Medewerkers van de Dienst Infrastructuur van de Landelijke Eenheid aan boord van de politieboot zagen dat aan stuurboordszijde, in de ladingzone van het schip, twee flexibele slangen vanaf twee ventilatoren waren aangesloten op het leidingsysteem. Ook zagen ze dat de deksels van de tankwas openingen, zowel aan stuurboord als bakboord, geopend waren. De deksles lagen op de knevels waardoor er een opening van ongeveer 8 cm was. Ze hoorden ook dat de ventilatoren in werking waren.
nafta
Om te controleren of er sprake was van ontgassen van de ladingtanks stapten de agenten van boord van de tanker. De schipper verklaarde dat hij zijn lege tanks na een lading gasolie en nafta aan het ventileren was. Hij verklaarde dat hij dat eerst via de vlamkerende roosters deed maar nadat hij gemeten had dat de gasconcentratie onder de 10% was gezakt had hij de tankopeningen geopend.

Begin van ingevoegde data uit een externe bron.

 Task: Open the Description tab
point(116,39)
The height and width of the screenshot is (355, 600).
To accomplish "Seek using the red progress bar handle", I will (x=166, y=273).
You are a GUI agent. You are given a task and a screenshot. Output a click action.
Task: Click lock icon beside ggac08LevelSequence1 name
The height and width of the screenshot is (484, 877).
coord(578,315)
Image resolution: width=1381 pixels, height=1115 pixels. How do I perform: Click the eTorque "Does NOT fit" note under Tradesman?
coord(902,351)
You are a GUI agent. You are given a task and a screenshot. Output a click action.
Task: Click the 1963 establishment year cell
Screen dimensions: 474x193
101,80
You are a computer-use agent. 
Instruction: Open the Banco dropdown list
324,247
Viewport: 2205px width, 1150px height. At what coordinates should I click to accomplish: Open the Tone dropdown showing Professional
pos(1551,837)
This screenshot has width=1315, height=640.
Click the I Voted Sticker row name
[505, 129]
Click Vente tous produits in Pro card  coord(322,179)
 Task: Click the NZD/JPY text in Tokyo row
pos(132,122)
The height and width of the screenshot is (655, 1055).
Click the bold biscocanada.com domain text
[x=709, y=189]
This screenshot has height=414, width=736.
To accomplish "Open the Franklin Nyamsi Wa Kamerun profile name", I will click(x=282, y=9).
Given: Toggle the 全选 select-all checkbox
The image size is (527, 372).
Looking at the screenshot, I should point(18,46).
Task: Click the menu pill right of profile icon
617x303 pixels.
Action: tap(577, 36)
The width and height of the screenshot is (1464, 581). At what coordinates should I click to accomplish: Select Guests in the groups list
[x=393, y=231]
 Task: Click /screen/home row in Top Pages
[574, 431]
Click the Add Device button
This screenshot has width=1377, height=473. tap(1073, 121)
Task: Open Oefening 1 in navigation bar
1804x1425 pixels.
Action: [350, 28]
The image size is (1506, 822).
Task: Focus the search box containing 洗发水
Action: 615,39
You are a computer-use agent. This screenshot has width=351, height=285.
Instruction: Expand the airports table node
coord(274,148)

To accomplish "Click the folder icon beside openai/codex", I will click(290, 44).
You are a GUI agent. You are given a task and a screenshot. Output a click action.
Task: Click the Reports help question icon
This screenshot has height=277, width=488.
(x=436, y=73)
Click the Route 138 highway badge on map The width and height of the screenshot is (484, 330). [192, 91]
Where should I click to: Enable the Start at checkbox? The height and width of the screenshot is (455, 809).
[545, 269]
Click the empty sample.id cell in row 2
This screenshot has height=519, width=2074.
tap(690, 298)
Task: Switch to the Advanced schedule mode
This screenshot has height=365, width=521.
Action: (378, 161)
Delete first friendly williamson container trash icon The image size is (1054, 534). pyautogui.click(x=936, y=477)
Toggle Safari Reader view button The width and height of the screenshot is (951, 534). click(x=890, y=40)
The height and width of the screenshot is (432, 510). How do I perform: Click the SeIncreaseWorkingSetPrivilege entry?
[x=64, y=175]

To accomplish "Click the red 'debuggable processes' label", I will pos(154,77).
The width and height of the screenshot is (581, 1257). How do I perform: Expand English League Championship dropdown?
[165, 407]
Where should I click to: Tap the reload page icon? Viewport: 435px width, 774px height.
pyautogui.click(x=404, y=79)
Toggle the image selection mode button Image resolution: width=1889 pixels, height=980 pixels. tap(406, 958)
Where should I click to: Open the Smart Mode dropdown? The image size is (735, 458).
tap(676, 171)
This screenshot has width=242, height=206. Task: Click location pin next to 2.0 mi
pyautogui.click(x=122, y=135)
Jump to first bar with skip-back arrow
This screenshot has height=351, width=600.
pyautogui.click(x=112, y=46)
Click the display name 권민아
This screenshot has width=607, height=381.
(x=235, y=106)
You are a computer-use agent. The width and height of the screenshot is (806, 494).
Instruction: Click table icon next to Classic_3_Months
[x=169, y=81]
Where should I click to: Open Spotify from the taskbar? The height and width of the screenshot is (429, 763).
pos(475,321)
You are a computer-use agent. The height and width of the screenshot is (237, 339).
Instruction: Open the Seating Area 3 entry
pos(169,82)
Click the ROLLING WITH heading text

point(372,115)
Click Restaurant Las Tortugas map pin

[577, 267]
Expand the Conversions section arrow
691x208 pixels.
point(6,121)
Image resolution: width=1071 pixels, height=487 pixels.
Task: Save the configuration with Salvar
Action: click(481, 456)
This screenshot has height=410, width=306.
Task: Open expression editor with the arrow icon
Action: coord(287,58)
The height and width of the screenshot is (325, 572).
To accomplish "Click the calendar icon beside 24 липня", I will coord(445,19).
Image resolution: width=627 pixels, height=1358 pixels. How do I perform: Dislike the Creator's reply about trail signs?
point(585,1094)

Om te controleren of de concentratie van het explosief mengsel inderdaad onder de 10% was voerde de politie in aanwezigheid van de schipper ook diverse metingen uit. Toen bleek dat de concentratie in verschillende tanks hoger was dan 10%. Ook de giftigheidsmeting gaf in de tanks die leeg van nafta waren, een hoge waarde van vluchtige organische componenten. In dit geval styreen en tolueen. Ruim boven de nationaal aanvaardbare blootstellingsniveaus. Het ventileren werd direct gestopt.
De politie maakte proces-verbaal op tegen de schipper omdat het ontgassen niet werd uitgevoerd overeenkomstig de voorwaarden genoemd in de voorschriften van het ADN.